> Records supplied:
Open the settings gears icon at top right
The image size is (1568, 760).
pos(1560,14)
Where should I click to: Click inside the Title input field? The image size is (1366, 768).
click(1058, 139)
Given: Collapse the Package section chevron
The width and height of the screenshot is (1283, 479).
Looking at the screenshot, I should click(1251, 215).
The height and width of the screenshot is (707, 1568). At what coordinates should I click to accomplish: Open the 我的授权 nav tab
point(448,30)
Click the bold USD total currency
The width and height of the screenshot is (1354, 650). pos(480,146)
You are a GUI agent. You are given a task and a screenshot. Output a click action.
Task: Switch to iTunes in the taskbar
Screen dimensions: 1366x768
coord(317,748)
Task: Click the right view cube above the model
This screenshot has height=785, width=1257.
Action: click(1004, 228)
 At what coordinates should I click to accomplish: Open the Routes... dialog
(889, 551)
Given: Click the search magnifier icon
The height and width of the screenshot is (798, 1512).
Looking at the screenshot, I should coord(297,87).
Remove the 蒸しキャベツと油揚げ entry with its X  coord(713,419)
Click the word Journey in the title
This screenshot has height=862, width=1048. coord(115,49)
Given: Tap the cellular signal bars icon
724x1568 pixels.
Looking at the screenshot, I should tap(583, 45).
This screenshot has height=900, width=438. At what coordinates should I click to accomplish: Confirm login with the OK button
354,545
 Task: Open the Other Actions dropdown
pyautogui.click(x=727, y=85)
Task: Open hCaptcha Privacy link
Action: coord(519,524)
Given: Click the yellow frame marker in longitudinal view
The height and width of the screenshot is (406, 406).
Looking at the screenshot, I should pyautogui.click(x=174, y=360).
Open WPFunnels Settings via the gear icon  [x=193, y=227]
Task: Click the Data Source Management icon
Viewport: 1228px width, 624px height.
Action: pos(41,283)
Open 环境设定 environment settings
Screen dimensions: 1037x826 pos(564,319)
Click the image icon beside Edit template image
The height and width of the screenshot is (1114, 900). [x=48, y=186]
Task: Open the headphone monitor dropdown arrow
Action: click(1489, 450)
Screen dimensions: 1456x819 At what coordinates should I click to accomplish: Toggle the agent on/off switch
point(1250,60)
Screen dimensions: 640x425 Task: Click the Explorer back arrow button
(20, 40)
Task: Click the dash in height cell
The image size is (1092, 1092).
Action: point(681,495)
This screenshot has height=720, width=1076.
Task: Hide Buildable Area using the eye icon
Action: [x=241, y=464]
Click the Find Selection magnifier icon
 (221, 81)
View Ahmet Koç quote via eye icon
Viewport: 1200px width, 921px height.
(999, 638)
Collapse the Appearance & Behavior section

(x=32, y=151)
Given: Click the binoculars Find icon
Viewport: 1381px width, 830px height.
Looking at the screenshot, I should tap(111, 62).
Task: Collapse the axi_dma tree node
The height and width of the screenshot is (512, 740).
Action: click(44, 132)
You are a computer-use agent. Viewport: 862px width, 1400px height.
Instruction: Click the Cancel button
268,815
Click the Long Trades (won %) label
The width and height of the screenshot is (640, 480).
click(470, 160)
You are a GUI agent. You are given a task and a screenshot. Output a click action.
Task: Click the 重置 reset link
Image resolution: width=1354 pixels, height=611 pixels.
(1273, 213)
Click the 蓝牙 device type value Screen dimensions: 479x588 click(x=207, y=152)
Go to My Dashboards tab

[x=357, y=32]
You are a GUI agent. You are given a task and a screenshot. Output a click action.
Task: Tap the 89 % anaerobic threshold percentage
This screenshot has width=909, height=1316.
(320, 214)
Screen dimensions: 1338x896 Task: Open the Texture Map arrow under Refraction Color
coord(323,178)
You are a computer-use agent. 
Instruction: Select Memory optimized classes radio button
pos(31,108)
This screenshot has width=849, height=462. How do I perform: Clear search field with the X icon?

> What you will do: Would you copy every line of the entries that includes the word "computer"?

> Answer to the exercise:
You are a computer-use agent. Viewport: 862px width, 1400px height.
You are a computer-use agent. 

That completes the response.